● ÉNONCÉ: Pour chacune des affirmations suivantes sur l'avenir de l'OTAN, indiquez si elle concorde avec le texte, par oui ou par non, en citant à l'identique les mots du texte qui tranchent. (a) Donald Trump a rapporté cette discussion le 10 février 2024, au cours d'un meeting électoral. (b) La conférence de Munich sur la sécurité de février 2024 était la 50e édition. (c) La question est adressée au ministre des affaires étrangères.

● TEXTE PRÉSENTÉ:
M. Stéphane Demilly attire l'attention de M. le ministre des armées sur l'avenir de l'Organisation du traité de l'Atlantique Nord (OTAN).
Le 10 février 2024, lors d'un meeting électoral, Donald Trump a relaté une discussion qu'il aurait eue avec le dirigeant d'un État membre de l'Alliance atlantique: « Si l'on est attaqués par la Russie, est-ce que vous nous protégerez ? ». Réponse nette du candidat à la présidentielle américaine : « Non, je ne vous protégerai pas. En fait, je les encouragerai à faire ce qu'ils veulent. Vous devez payer vos factures ». L'ancien président des États-Unis a clairement fait comprendre qu'il pourrait ne pas protéger un allié en cas d'attaque russe. Cette probabilité d'un recul du soutien américain dans les années à venir « sape la sécurité de tous », de l'avis du secrétaire général de l'OTAN, Jens Stoltenberg. Ces paroles ne constituent pas une surprise, de la part d'un homme déjà convaincu dans les années 2000 que « les conflits en Europe de l'Est ne valent pas des vies américaines » (tiré de son livre « The America We Deserve »). Le sujet était au coeur des débats de la 60ème conférence de Munich sur la sécurité, qui s'est tenue du 16 au 18 février 2024.

● DONNÉES BRUTES:

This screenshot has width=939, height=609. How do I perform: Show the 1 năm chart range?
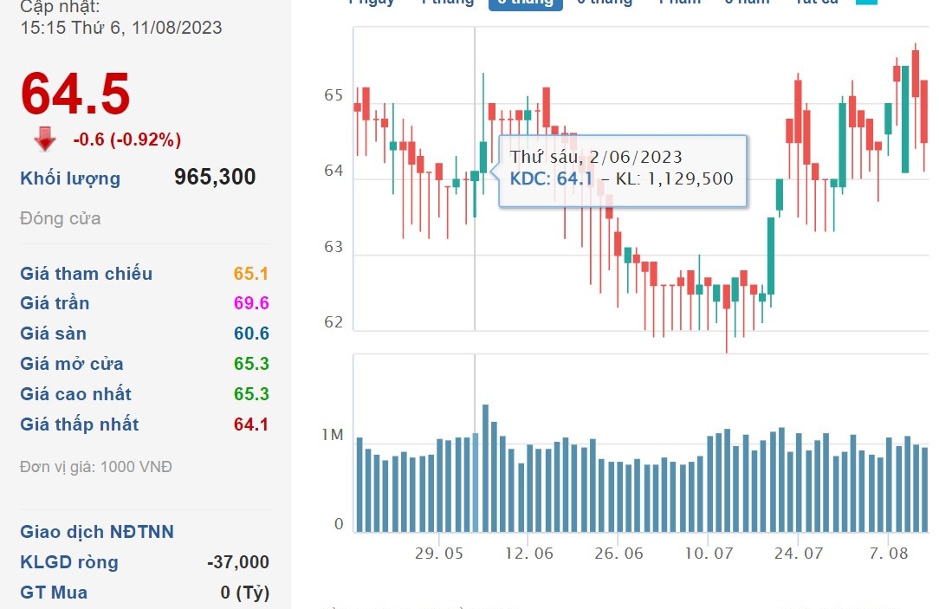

● RÉSULTAT DE L'EXERCICE:
(a) Oui : « Le 10 février 2024, lors d'un meeting électoral ».
(b) Non : « la 60ème conférence de Munich sur la sécurité ».
(c) Non : « M. le ministre des armées ».